Three parameters go into the parentheses of the for(){...} loop separated by a semi-colon ;.

for ([initial expression]; [condition to be met]; [increment expression])

The [initial expression] is this first expression to get things going. It is often something like var ctr = 0, which declares a variable named ctr and sets its value to 0. The ctr variable will be what is incremented each time the loop is run with the [increment expression].

The [condition to be met] is what will stop the loop from running once this point is reached. It will often be something like ctr == 20

The [increment expression] will be something like ctr++. This means that the ctr variable value will increment by 1 each time the loop is run. This is necessary so the loop won't run forever/

Here is an example of a for(){...} loop statement:

for (ctr = 0; ctr < 25; ctr++){
   /// steps go here


The do{...}while(); loop statement

With the do{...}while(); statement will alway run at least once. The condition to be tested is contained in the parentheses after the word while(). If the condition is true, the loop will run again. It will run until this condition tests to be false.

You must include the incrementing or change of the parameter being tested in with the statements, as if is not included inside the parentheses after while().

Here is an example of a do{...}while(); loop statement:

do {
    // steps go here
} while (ctr < 10);


The while(){...} loop statement

The while(){...} loop statement will test the condition, if true will run the series of steps. It will continue to do so until the condition tests false.

You must include some sort of incrementing or change of the parameter being tested or the loop will run forever.

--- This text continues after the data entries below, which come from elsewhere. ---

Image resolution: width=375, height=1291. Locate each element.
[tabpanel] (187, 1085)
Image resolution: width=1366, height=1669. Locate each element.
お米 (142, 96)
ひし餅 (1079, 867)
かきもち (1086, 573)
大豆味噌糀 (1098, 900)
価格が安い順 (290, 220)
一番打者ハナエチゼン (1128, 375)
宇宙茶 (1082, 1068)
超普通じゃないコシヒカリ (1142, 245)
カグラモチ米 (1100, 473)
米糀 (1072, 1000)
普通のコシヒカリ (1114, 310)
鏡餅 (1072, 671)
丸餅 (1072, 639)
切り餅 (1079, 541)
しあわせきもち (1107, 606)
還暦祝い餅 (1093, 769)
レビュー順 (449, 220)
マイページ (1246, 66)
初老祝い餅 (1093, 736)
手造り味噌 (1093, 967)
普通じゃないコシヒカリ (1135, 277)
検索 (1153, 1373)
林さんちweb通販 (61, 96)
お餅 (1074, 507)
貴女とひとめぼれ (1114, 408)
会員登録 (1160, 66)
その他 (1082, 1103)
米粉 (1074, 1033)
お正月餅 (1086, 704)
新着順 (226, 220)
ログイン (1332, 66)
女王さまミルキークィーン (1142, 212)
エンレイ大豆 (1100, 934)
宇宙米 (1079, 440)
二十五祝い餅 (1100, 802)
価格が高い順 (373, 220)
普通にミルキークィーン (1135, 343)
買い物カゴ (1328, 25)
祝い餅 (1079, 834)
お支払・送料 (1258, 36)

Here is an example of a while(){...} loop statement:

while (x < 40){
    // steps go here
    x = x + 1;


The for each(in){...} loop statement

The for each(in){...} loop statement will iterate over the values of the properties of the object, not its name. You place the word in inside of the parentheses. This is often used with object literals and their key:value pairs. It iterates through each set of key:value pairs.

var total = 0;
var testVal = {propA: 60, propB: 80, propC: 100}; // this is an object literal
for each (var item in testVal) {
    total += item;


Getting out of a loop statement, the break; statement

There is a way of exiting a loop statement other than testing if the condition is true. This is by using the break; statement. 

The break; statement will terminate a loop statement or a switch statement.


Halt an inner nested loop, but continue with outer loop, the continue; statement

If you have a case of nested loops, you want to test for a certain condition in the inner loop and stop it, then go back to running the outer loop, you use the continue; statement.